**DATASET RECORDS:**
• • • •
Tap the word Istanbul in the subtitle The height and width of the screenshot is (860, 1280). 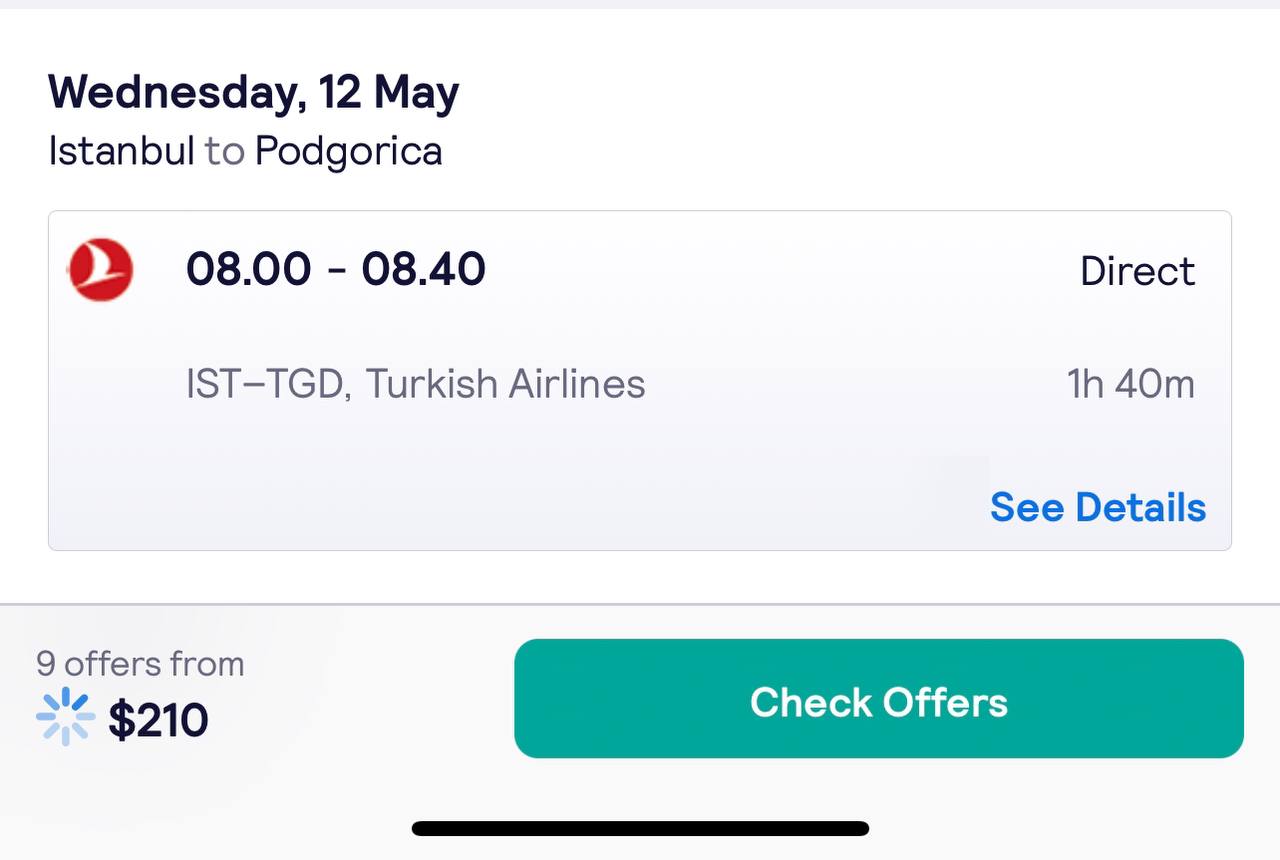[x=121, y=151]
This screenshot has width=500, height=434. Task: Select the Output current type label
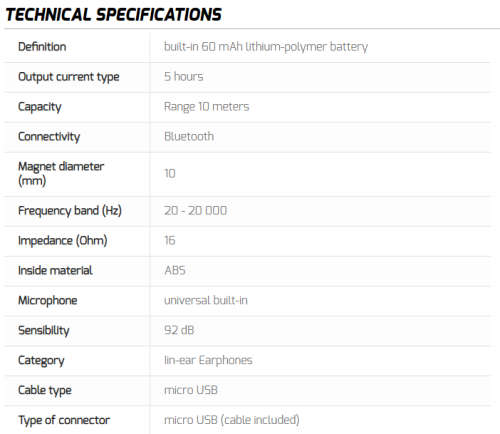[x=69, y=77]
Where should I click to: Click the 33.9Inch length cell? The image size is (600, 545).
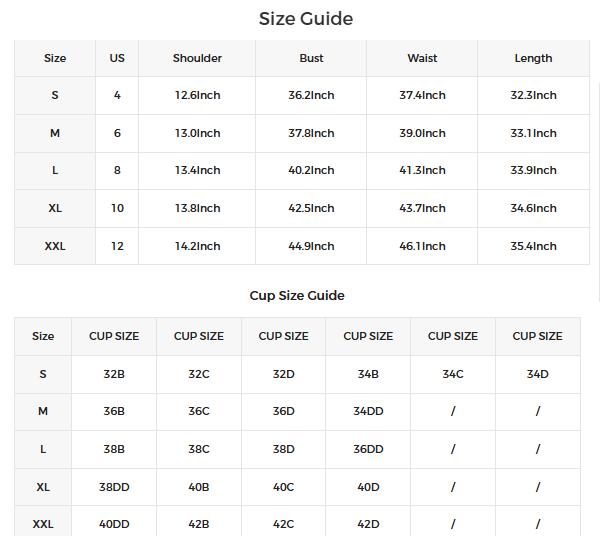pyautogui.click(x=533, y=170)
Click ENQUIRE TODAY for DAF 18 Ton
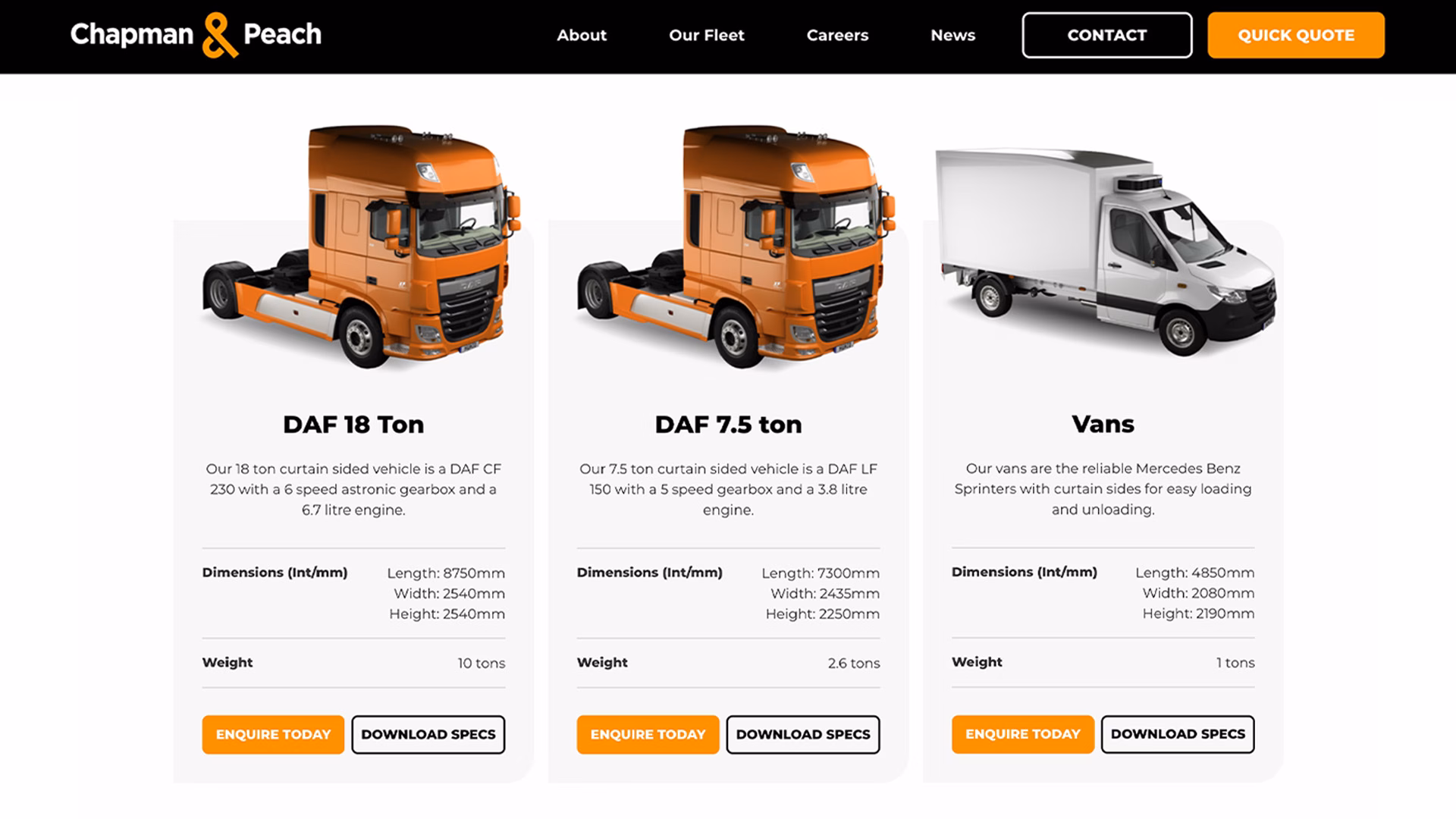 [x=273, y=734]
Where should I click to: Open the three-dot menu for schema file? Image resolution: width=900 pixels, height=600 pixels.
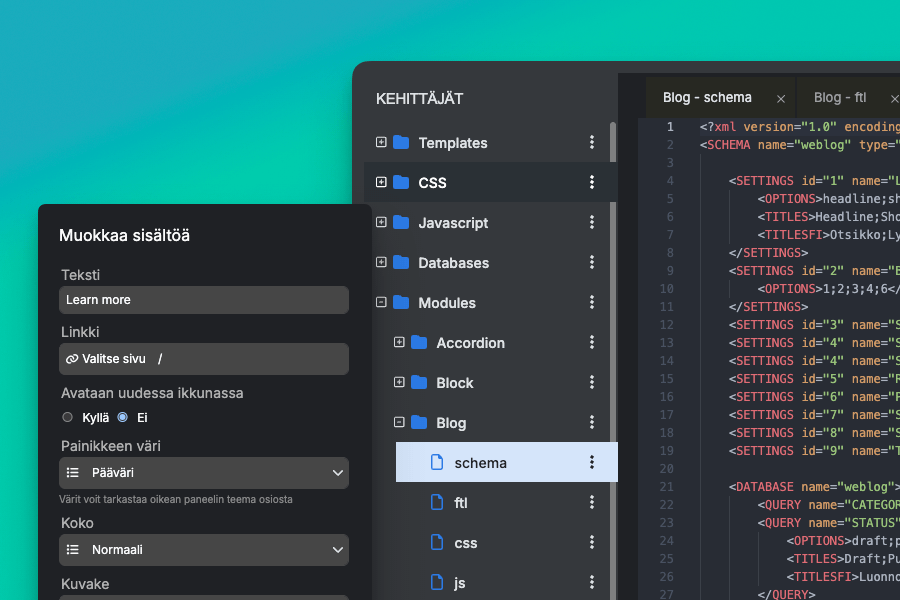coord(592,462)
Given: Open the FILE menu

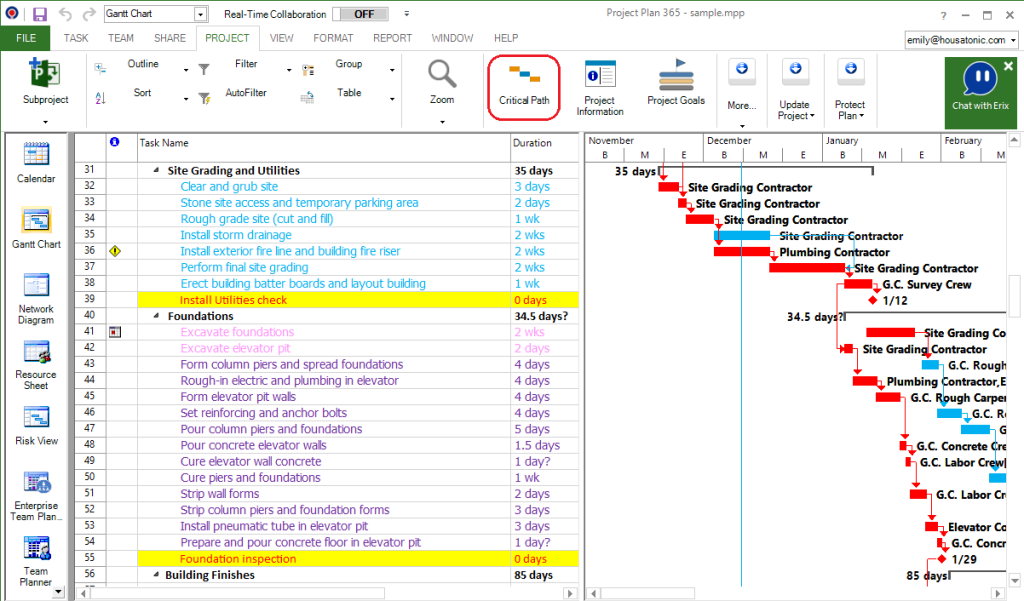Looking at the screenshot, I should tap(25, 37).
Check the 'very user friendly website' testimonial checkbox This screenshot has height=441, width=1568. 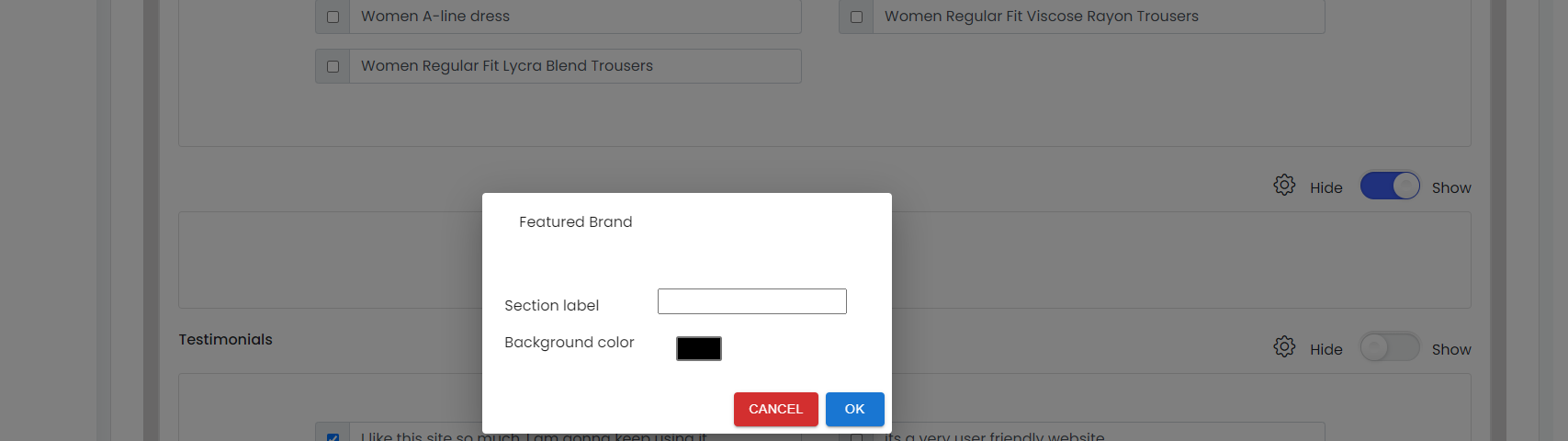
• • • •
**REQUIRED WORK:**
When you reach the line containing "Where should I click to: Open" in the entries above, please retype it and each line after it through the last one, exactly, without the pictures.

**WRITTEN ANSWER:**
Where should I click to: Open the three-dot menu for schema file? Image resolution: width=900 pixels, height=600 pixels.
coord(592,462)
Given: Open the FILE menu

Looking at the screenshot, I should tap(25, 37).
Check the 'very user friendly website' testimonial checkbox This screenshot has height=441, width=1568. 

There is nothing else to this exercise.